While the provision of section 7.1 for former ministers appears reasonable, the prohibition under section 7.2 affecting current Labor ministerial staffers does not appear to take into account situations where they may lose their jobs under reshuffles or the like. In practical terms, this provision appears to be totally unfair. To take a practical example, what happens in a situation where, hypothetically, Treasurer Wayne Swan loses the Treasury portfolio in a reshuffle? What happens to his economic advisers? Under this code there are restrictions on what future jobs they can take. Surely this is a disincentive for potential budding ministerial staffers to enter the political fray. This provision can only have long-term consequences for the quality of staff that ministers can recruit.

Another flaw in this code is that, by exempting companies who lobby directly, there is nothing to stop the Brian Burkes of this world working as employees for a company part-time. It exempts companies who put a former politician on their board of directors for lobbying purposes. It encourages companies to hide their lobbying activities by doing it directly—that is, outside the code—and it discourages an open and transparent understanding of lobbying.

The register requires lobbyists to list all the clients they are lobbying on behalf of. Some would say that is fair enough. But what happens in the circumstances where the Hawker Brittons of this world are in Prime Minister Rudd’s office for a political and strategy briefing and they happen to mention one of their clients or an issue affecting one of their clients? The code does not cover that situation.

I am pleased that Senator Faulkner took on board the coalition’s concerns about the draft code effectively giving Labor law firms a special deal. As the coalition argued on the day the draft was released, by giving lawyers a special exemption we would be moving towards the American model, where most lobbyists are registered as law firms, gaining their clients special lawyer-client legal privilege. Fortunately the coalition was successful in forcing that change.

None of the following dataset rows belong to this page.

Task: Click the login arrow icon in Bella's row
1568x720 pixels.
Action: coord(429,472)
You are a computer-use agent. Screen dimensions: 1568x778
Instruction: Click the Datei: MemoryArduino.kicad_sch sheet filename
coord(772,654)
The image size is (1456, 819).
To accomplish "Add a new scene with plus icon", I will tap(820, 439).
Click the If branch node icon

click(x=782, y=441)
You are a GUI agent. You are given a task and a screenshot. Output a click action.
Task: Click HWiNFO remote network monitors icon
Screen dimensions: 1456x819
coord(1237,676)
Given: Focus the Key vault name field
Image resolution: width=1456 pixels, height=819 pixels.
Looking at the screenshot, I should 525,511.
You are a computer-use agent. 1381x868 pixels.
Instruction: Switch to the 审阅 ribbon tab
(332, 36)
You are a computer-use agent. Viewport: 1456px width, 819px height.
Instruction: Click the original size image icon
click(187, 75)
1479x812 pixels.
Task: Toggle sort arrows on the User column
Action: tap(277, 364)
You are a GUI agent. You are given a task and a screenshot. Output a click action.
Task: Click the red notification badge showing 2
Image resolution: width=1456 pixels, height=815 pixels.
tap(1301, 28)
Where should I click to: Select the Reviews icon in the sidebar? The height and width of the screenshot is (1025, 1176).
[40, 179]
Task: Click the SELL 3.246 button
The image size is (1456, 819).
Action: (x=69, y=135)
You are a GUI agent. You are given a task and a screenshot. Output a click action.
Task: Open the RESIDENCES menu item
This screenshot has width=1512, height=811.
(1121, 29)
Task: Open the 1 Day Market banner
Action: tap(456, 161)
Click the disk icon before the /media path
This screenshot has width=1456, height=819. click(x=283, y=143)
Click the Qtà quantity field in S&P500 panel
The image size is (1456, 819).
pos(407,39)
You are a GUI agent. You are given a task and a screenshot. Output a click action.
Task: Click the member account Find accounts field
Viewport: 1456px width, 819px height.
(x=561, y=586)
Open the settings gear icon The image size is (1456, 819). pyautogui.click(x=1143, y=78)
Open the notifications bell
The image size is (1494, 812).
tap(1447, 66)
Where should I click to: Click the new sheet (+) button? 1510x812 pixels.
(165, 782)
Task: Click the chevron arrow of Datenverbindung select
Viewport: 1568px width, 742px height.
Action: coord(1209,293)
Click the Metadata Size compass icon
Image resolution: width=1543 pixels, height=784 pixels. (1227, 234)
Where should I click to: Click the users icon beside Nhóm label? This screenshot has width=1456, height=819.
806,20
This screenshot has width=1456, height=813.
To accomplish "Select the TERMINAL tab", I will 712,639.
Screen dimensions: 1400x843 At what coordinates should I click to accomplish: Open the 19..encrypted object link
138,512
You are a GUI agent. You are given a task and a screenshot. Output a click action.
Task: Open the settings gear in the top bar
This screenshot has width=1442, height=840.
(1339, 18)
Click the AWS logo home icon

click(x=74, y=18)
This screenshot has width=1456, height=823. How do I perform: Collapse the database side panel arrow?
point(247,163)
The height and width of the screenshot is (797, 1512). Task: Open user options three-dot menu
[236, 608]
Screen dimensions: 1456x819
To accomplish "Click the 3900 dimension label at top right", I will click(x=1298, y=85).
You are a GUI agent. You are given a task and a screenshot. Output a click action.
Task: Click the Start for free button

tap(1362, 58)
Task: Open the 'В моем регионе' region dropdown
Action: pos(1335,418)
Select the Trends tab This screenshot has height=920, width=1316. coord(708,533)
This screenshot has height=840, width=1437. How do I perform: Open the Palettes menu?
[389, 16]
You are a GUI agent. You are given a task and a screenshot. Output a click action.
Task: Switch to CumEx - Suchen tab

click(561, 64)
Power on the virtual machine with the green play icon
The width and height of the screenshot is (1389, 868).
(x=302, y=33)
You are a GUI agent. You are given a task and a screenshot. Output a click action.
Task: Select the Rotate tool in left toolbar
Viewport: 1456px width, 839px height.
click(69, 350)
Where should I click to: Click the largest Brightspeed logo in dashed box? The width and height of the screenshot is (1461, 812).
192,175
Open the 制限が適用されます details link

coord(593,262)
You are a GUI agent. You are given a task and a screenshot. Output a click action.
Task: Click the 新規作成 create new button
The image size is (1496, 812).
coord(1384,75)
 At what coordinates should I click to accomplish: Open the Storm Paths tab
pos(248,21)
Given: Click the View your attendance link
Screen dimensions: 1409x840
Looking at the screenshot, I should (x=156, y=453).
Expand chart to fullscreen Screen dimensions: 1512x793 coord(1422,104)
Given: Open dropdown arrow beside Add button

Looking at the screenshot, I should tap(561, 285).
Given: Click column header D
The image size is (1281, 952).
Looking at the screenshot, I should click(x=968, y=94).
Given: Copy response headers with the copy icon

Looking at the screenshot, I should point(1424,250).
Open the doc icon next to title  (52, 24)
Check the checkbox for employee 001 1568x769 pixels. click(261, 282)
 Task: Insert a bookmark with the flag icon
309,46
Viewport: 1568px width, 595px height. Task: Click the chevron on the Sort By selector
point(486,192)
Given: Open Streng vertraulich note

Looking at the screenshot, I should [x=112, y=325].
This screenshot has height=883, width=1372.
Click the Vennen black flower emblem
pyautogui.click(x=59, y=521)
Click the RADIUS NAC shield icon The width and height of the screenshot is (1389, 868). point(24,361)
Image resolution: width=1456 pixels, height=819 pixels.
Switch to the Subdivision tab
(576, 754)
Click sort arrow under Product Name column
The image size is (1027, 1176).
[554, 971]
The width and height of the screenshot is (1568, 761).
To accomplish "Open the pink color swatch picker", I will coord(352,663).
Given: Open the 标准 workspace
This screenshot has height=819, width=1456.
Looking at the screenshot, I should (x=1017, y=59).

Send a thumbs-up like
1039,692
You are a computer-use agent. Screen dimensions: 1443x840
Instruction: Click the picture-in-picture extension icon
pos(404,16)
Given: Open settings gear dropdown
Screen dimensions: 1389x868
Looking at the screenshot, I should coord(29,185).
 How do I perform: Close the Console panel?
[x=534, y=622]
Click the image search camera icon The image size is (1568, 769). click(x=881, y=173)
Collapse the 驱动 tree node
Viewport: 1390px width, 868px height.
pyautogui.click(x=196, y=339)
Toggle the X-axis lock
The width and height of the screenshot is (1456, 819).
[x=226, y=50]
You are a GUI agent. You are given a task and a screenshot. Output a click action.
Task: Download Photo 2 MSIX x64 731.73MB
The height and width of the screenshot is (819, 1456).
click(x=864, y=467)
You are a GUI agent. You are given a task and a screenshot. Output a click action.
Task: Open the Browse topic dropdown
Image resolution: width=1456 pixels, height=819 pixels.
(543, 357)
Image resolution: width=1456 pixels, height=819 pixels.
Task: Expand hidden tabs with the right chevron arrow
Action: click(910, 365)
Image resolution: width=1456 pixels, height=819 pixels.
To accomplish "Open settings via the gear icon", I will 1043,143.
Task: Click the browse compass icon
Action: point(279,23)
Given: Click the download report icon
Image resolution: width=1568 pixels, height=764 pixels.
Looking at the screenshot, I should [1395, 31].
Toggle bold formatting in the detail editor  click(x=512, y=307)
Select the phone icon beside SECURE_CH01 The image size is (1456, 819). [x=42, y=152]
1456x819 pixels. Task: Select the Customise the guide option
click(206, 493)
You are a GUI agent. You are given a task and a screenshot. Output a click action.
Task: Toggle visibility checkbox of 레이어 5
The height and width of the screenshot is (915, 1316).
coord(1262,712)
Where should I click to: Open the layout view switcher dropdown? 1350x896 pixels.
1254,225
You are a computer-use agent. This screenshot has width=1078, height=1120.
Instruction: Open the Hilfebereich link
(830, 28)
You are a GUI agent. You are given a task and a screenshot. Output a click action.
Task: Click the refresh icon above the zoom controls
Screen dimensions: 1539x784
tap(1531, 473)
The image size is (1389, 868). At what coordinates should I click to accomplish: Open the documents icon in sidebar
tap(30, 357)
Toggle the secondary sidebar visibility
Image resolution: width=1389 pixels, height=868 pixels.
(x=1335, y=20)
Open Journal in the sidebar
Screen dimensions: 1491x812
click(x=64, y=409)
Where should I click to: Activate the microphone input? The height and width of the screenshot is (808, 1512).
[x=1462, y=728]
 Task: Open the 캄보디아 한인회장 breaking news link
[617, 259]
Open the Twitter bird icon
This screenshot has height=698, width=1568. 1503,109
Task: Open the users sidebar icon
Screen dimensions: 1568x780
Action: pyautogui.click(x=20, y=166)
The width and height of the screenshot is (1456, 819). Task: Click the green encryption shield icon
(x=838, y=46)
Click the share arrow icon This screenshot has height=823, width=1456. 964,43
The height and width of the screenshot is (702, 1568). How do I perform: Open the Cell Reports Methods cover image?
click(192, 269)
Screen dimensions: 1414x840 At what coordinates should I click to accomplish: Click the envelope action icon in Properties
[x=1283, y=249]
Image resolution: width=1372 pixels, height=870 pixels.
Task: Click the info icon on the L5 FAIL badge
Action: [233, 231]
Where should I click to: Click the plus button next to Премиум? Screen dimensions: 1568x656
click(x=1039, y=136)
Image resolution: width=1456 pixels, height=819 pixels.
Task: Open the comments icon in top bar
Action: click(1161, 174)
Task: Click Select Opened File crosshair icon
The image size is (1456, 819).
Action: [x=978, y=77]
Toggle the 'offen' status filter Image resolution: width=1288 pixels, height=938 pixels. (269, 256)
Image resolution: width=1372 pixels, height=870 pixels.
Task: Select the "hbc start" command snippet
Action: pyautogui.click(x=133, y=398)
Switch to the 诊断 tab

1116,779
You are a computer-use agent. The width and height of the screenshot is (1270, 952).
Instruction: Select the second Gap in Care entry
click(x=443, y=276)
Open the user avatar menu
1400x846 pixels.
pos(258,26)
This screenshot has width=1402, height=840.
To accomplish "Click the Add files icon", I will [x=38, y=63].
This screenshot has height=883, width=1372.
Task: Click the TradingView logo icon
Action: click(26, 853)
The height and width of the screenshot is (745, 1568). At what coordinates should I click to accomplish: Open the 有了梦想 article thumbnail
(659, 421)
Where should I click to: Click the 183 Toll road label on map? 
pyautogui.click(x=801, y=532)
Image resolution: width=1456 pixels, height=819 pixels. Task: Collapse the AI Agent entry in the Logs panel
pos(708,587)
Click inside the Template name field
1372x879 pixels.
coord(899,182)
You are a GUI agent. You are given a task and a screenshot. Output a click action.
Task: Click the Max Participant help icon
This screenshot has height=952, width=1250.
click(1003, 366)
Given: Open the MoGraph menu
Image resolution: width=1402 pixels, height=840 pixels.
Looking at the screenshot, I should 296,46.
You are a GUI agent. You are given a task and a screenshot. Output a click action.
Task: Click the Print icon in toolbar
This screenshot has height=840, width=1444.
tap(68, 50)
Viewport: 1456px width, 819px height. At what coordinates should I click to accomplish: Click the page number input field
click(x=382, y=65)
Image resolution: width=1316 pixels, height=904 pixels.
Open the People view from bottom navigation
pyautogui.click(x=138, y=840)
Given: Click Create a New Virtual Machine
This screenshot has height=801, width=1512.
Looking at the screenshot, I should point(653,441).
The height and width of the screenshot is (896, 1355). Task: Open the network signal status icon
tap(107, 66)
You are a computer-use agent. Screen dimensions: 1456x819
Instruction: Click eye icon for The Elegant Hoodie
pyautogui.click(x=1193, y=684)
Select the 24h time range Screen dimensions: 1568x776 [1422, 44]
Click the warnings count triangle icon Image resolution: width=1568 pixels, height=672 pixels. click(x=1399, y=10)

Finally and importantly, why is this very important debate occurring just hours before the Prime Minister’s first budget? Here is a new government, where Prime Minister Rudd cynically talks about openness, accountability and transparency, and they are dropping this controversial code in the afternoon before the budget so that it gets lost in tomorrow’s newspapers. It is a tactic classically out of an episode of the West Wing. The fact is the Prime Minister wants this debate, which is essentially about the cultural problems of the Labor Party, to be buried under an avalanche of media reports about the budget. It may be a smart short-term political tactic but it has all the characteristics of a government that, in its infancy, is already successfully avoiding accountability. There is no justification, as Senator Bob Brown said, for this matter to be raised today. This is an issue that should not be lost in tomorrow’s budget papers. This is an issue that deserved greater transparency, greater discussion and the ability for the media to be commenting on this matter. They will not comment on this because they will be commenting on the budget. This is not openness. This is not transparency. As I said earlier, we broadly support the thrust of this; we are deeply cynical about both its rationale and the timing of its release.